Scientists have been working for years toward bringing quantum computing into practical everyday use. Although the first successful demonstrations of such technology occurred as far back as the late 1990s, quantum computers are fragile and require a lot of maintenance to keep them running smoothly, which makes building one for use in everyday applications quite challenging.
One of the most finicky parts of the quantum computer is the superconducting qubit, a component in quantum computing that contains inductors and capacitors, and relies on superconducting circuits. However, based on recent research, the superconducting qubit may be shrinking, thanks to scientists at MIT who are looking into developing a new type of qubit using ultrathin materials.
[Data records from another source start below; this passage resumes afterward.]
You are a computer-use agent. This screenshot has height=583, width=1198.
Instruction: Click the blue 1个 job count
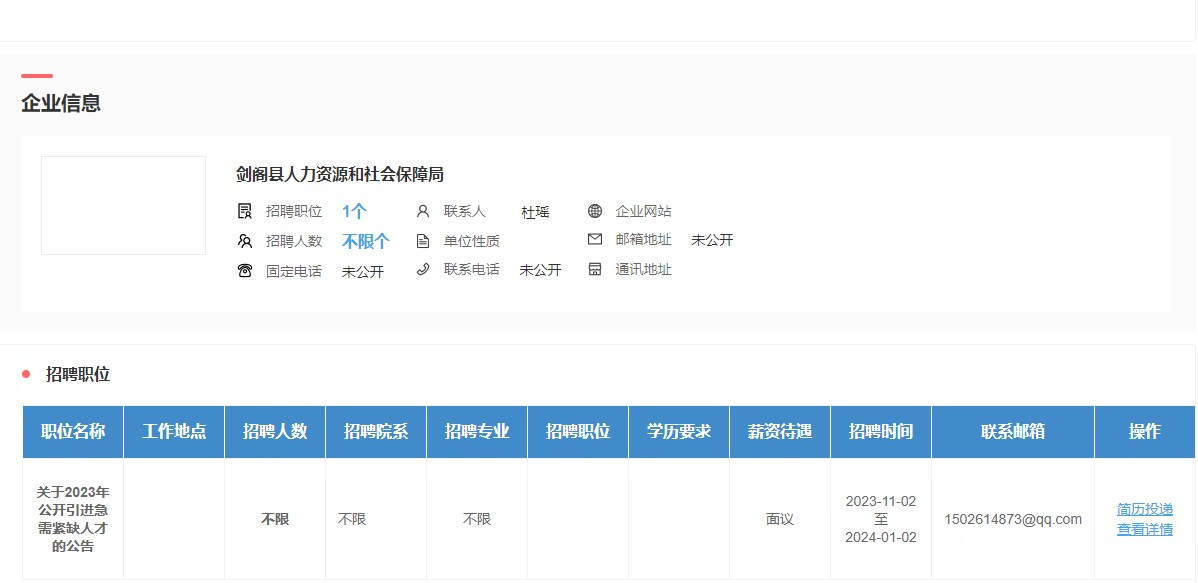click(354, 211)
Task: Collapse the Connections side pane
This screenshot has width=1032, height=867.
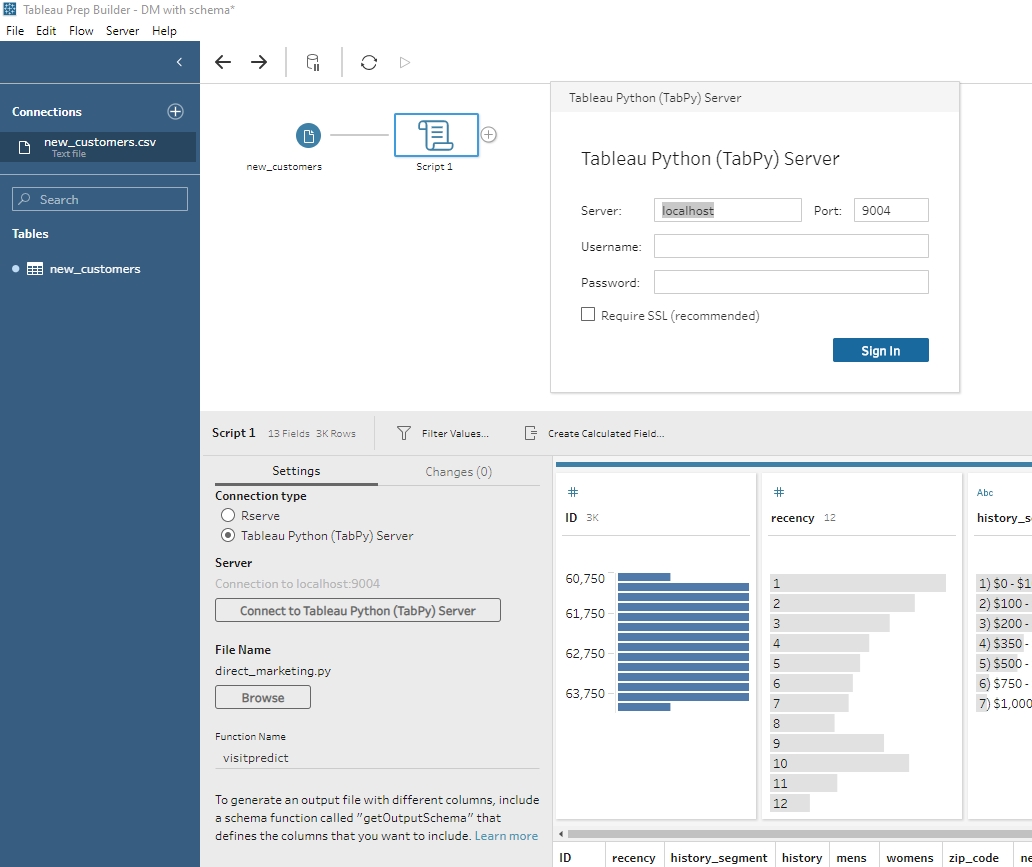Action: [x=179, y=62]
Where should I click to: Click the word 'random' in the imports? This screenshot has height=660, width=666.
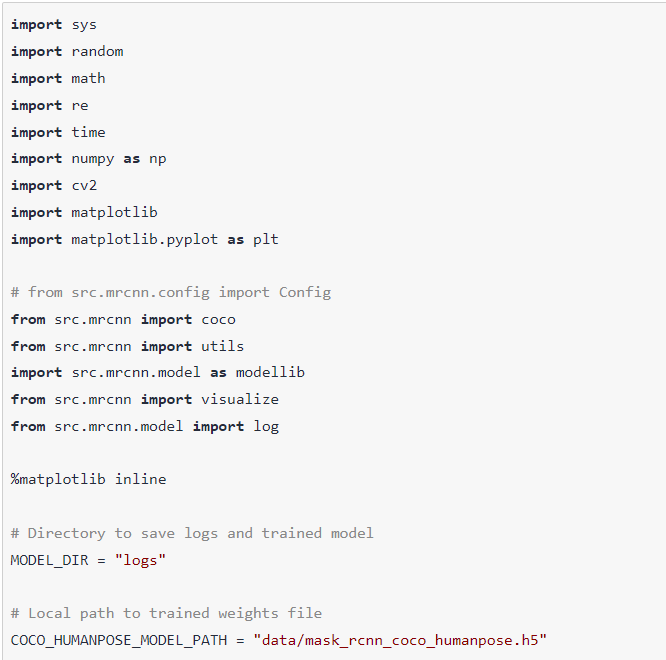pos(97,51)
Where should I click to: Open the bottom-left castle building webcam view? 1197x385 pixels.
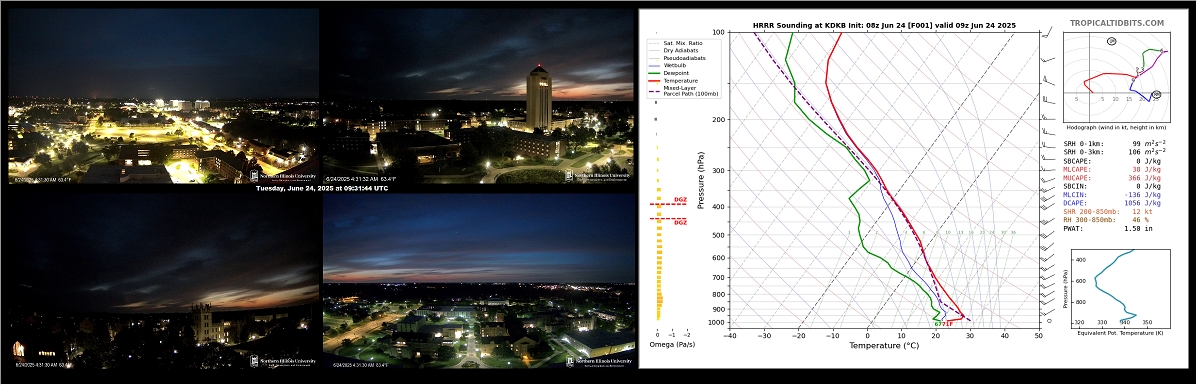[163, 281]
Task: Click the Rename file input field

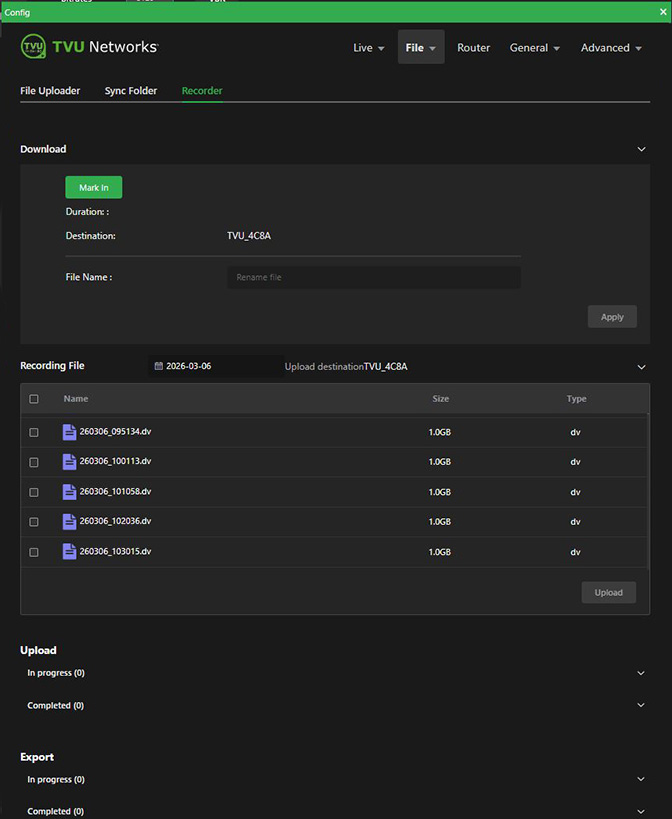Action: (x=373, y=277)

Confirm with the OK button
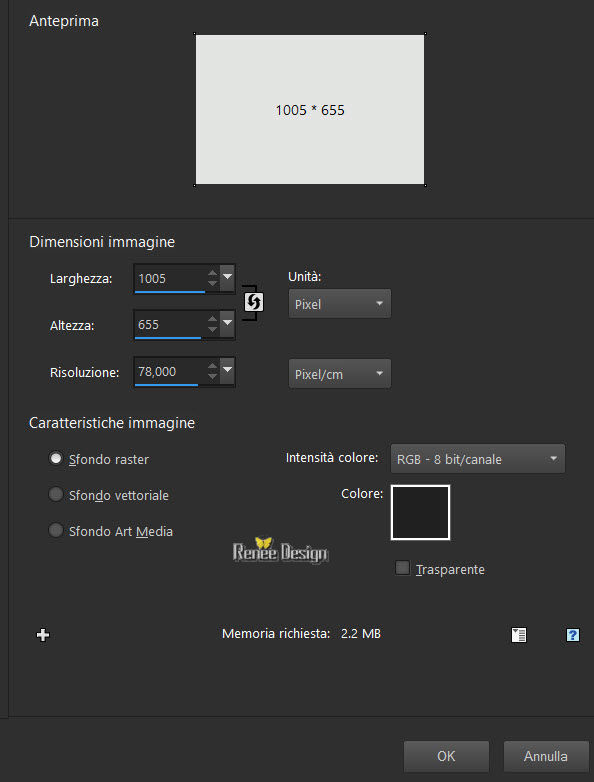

Putting the “Bit” in Qubit
A qubit is a tricky piece of technology to understand, as it brings all the uncertainties of quantum mechanics with it. While a normal computer bit is binary, being either 1 or 0, a qubit can be 1, 0, or both at the same time. This is due to quantum superposition, where two distinct wavelengths or particles can be combined so that they coexist in the same space. Basically, a particle could be in two places at once, allowing a qubit to be at 1 or 0 at the same time. This allows quantum computers to save data space as well as run algorithms more efficiently.
In order to work, qubits have to be kept at freezing temperatures, close to absolute zero kelvin. This makes building a quantum computer expensive and very difficult. Because these qubits also use individual particles, they can be quite fragile to other vibrations, even small ones. Most qubits are made of a special superconducting aluminum circuit, which can make the quantum computer massive.
Analysis: Shrinking Down in Size
Researchers from MIT are challenging the conventional size of qubits by using an ultrathin material. These materials, such as boron nitride, are only a few layers thick. The researchers used boron nitride in a hexagonal shape to form an insulator within the capacitor of the qubit. This allows the capacitor to shrink in size, making the overall qubits smaller. The researchers found that they could build qubits one-hundredth of the traditional size, with their new material.
Not only will this help to decrease the massive size of a quantum computer, but it can also reduce interference, or crosstalk, between the qubits, which can hinder the functionality of the quantum computer. “It will be very important to miniaturize the size of each individual qubit and at the same time avoid the unwanted cross-talk between these hundreds of thousands of qubits,” explained MIT research scientist and co-lead author Joel Wang. “This is one of the very few materials we found that can be used in this kind of construction.” The researchers published their findings in Nature Materials.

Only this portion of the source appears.